Figure 8 shows the median (solid thick line) of the three indexes computed over the whole stereo pair dataset, together with the first and third quartile (box), and the range (whiskers). Although the images have been rendered in color (see Fig. 7), the indexes have been computed on the gray level images (from 0 to 255), for the sake of simplicity. The indexes were first computed on the original stereo pair (ORIG), in order to obtain a reference value, and between the left original image and the warped right image (WARP). It is clearly evident how the warping reduces the absolute error and increases the correlation and the structure similarity between the pairs. In order further to validate the approach, it is worth considering that in stereoscopic vision some region on one image are occluded in the other one, and should be removed from the computation⁹. From this perspective, also the depth edges should not be considered since the image might suffer of rendering problem alongside the edges⁹. Hence, the computation was also performed on three different image regions over the warped pair: not considering the occluded areas (NO OCC), not considering both the occluded areas and the depth edges (NO DE), and finally considering only the pixels corresponding to the occluded areas and the depth edges (OCC). Since occluded regions and depth edges reasonably suffer of large errors, removing them provides a marked positive effect on the reconstructed stereo pair. In fact, the MAE is considerably reduced, and both the NCC and SSIM tend to their maximum. The removal of depth edges results in a further improvement, providing reconstructed images with a negligible error (<0.7 gray levels), high correlation (>0.997) and large structure similarity (>0.95).

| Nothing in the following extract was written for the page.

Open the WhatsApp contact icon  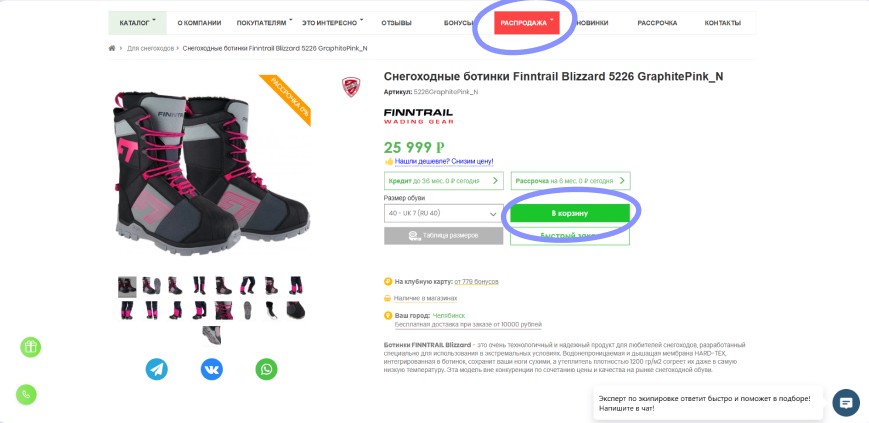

Figure 8: Disparity reconstruction error, computed on three different stereo quality indexes over the whole dataset, and represented as median value (horizontal thick line), first and third quartile (rectangle) and range (whiskers).

Three different indexes are represented, from left to right: the Mean Absolute Error (MAE^9,70), the Normalized Cross Correlation (NCC⁹) and the Structure Similarity Index (SSIM^68,69). Each index has been computed for the original stereo pair (ORIG), not considering the occluded areas (NO OCC), not considering both the occluded areas and the depth edges (NO DE), and finally considering only the pixels corresponding to the occluded areas and the depth edges (OCC).

Summarizing, the proposed methodology allows us to: (1) obtain 3D geometric models of real scenes with high spatial fidelity, and (2) render realistic stereoscopic pairs with ground-truth disparity characterized by accurate perspective geometry, thus assessing the correctness of the released dataset and validating the approach.